Chapter 20

WILDER

NOVEMBER

“Hey,” Chase said suspiciously, staring at Avery’s refrigerator. “Is this where you got the idea for that chore chart?”

I reached around him to grab a beer since he was being so slow about it. “Yup.”

Since I’d started working with Larry Harper, Avery had been watching Gracie on the afternoons that the guys couldn’t, and the chore chart had appeared on his refrigerator soon after.

The chores weren’t really chores at all.

It was stuff like washing her hands before eating, remembering to put her toys away, and watering the herbs on Avery’s kitchen windowsill.

But I’d done up a chart for home as well, with chores like making her bed and brushing her teeth and putting her shoes away.

I’d caught Chase giving it a narrow-eyed stare more than once.

He reached for a beer and closed the refrigerator door. “Why don’t we have a chart for us?”

“What?”

“I want a sticker when I clean the bathroom.”

“When the heck have you ever cleaned the bathroom?”

He cracked open his beer. “Well, maybe I would clean it if there were stickers involved!”

He stalked out of the kitchen, heading for the dining room and the sound of conversation and laughter.

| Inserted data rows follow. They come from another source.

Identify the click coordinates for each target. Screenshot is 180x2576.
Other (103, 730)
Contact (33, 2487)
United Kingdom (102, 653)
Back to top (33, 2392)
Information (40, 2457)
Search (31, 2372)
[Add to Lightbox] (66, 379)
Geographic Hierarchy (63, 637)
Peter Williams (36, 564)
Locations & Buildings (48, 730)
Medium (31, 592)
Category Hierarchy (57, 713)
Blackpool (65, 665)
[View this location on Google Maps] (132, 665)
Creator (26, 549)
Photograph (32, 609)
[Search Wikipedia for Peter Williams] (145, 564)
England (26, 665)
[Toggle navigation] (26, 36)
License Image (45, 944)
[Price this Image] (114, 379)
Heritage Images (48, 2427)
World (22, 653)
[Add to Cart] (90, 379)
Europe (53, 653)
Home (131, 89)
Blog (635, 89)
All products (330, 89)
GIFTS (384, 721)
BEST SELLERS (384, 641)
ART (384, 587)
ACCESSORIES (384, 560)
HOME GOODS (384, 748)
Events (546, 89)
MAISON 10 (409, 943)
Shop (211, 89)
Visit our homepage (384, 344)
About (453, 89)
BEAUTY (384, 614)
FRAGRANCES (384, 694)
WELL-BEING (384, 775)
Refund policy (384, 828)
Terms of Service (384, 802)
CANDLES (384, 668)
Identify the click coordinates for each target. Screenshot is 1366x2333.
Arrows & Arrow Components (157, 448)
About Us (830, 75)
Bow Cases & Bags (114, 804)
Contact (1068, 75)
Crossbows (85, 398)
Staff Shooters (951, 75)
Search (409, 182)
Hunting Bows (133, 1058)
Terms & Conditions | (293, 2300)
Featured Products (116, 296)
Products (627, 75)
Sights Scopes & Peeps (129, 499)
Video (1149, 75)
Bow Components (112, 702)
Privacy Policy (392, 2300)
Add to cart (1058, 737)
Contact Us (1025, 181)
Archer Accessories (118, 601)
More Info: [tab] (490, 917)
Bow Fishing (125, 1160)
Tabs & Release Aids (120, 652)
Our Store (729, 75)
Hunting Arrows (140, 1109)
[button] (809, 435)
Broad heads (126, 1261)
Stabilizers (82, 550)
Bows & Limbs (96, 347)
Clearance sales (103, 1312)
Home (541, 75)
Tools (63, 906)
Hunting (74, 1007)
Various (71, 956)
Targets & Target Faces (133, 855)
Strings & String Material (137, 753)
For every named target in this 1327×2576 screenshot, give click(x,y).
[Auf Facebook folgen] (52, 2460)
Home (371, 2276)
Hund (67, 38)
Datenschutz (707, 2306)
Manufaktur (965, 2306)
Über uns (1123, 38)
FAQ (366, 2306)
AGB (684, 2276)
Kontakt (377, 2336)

I couldn’t tell if he was bullshitting or not, but I was definitely going to test him on it.

The kitchen smelled of garlic bread and Bolognese sauce. We weren’t having a spaghetti night next week because Avery would be in Richmond with his family for Thanksgiving. The guys would miss spaghetti night. I would too, but I’d miss Avery more, even though it was only for a few days.

Avery bustled into the kitchen, looking flushed with laughter. He inspected the pots on the stovetop. “It looks ready. Grab me some bowls?”

I got him the bowls, then took the garlic bread out of the oven, my mouth watering at the scent.

Avery transferred the spaghetti to a serving bowl and we carried it through to the dining room, and Cash practically dived for the garlic bread as soon as it hit the table.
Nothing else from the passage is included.